WORK ORDER: Where an entry holds an image, skip the image but reproduce the rest word for word.

▬▬▬

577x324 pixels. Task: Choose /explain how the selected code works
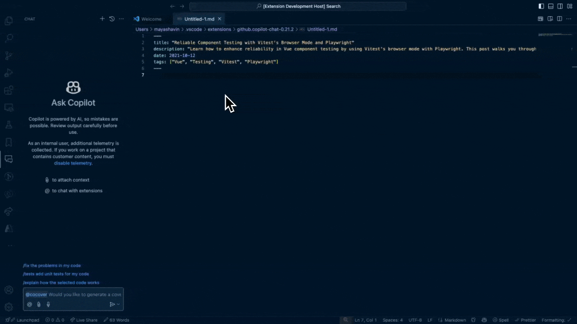pos(61,283)
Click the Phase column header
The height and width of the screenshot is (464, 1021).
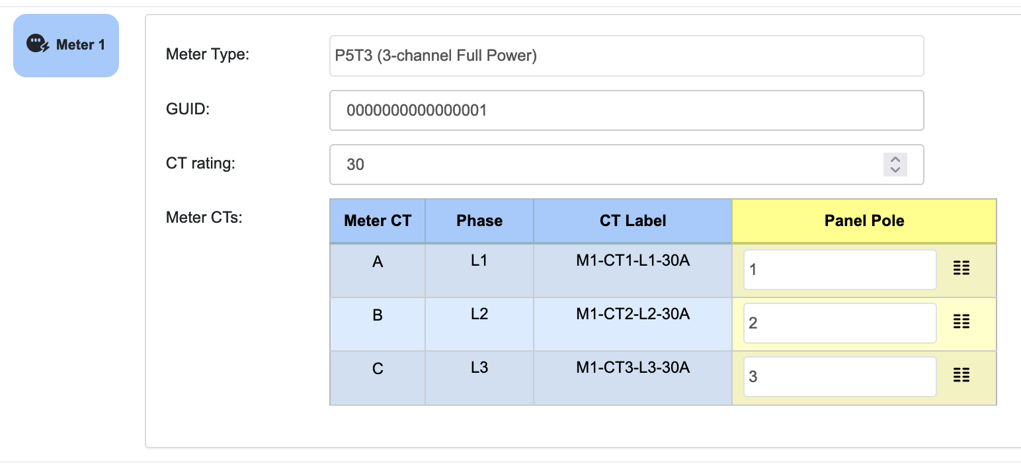pos(479,221)
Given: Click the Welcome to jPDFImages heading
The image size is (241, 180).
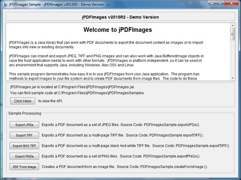Looking at the screenshot, I should pyautogui.click(x=117, y=30).
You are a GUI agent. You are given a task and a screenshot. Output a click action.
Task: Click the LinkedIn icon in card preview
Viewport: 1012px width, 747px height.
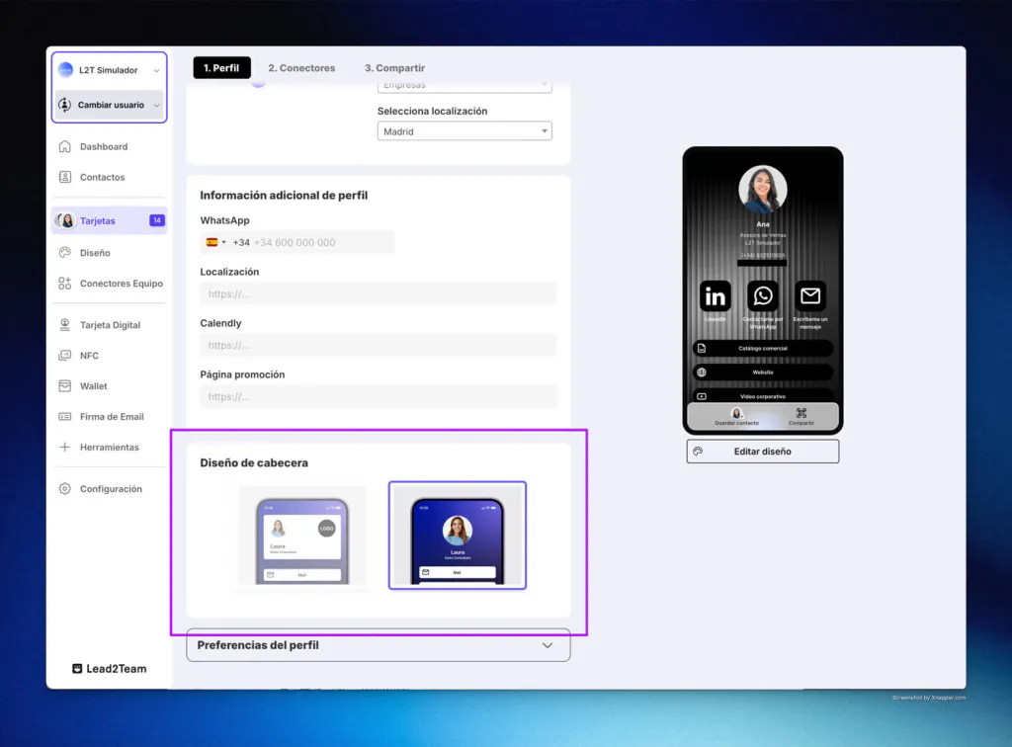click(x=715, y=296)
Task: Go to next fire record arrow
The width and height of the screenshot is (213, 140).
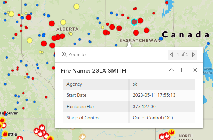Action: pyautogui.click(x=193, y=55)
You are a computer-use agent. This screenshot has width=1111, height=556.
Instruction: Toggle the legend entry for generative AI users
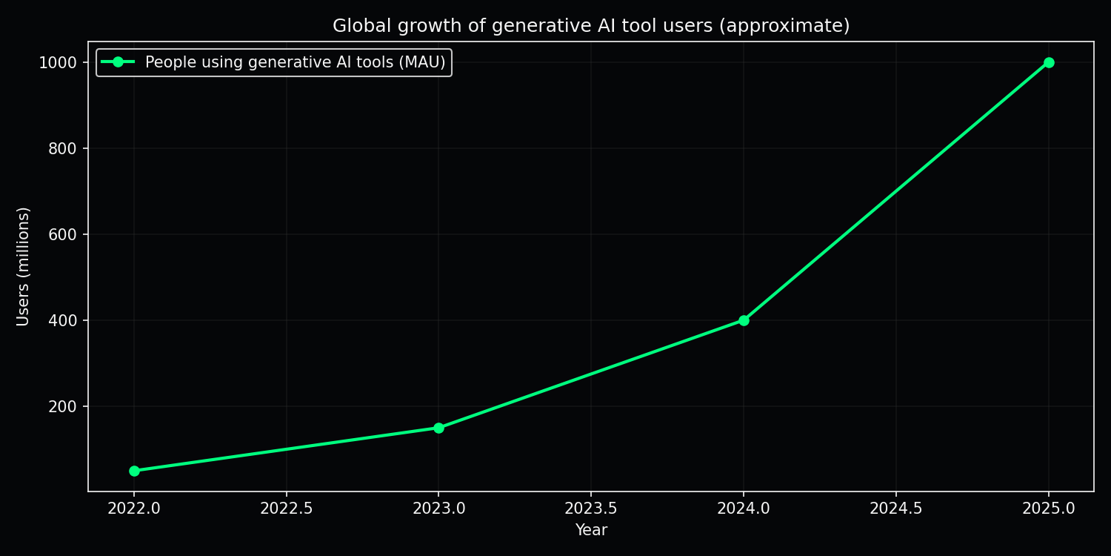coord(293,62)
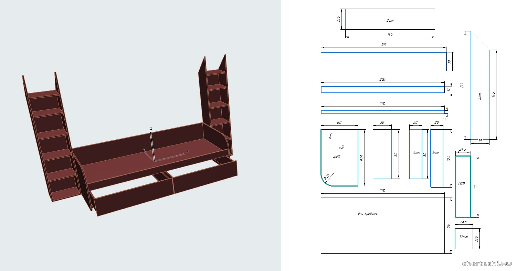Click the right drawer front of the 3D bed
516x271 pixels.
[x=205, y=177]
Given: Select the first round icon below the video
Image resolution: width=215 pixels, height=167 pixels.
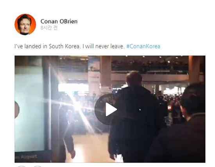Looking at the screenshot, I should pos(22,166).
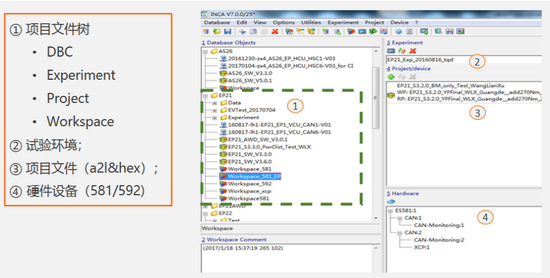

▬▬▬

COMPLETED EXERCISE:
577x324 pixels. Task: Choose /explain how the selected code works
pos(61,283)
Click the Phase column header
The height and width of the screenshot is (464, 1021).
pos(479,221)
Given: Click the Welcome to jPDFImages heading
The image size is (241, 180).
Looking at the screenshot, I should pyautogui.click(x=117, y=30).
You are a GUI agent. You are given a task and a screenshot. Output a click action.
Task: Click the LinkedIn icon in card preview
Viewport: 1012px width, 747px height.
click(x=715, y=296)
Task: Go to next fire record arrow
The width and height of the screenshot is (213, 140).
Action: pyautogui.click(x=193, y=55)
You are a computer-use agent. This screenshot has width=1111, height=556.
Instruction: Toggle the legend entry for generative AI users
coord(293,62)
Click the right drawer front of the 3D bed
516x271 pixels.
[x=205, y=177]
Given: Select the first round icon below the video
Image resolution: width=215 pixels, height=167 pixels.
Looking at the screenshot, I should pos(22,166).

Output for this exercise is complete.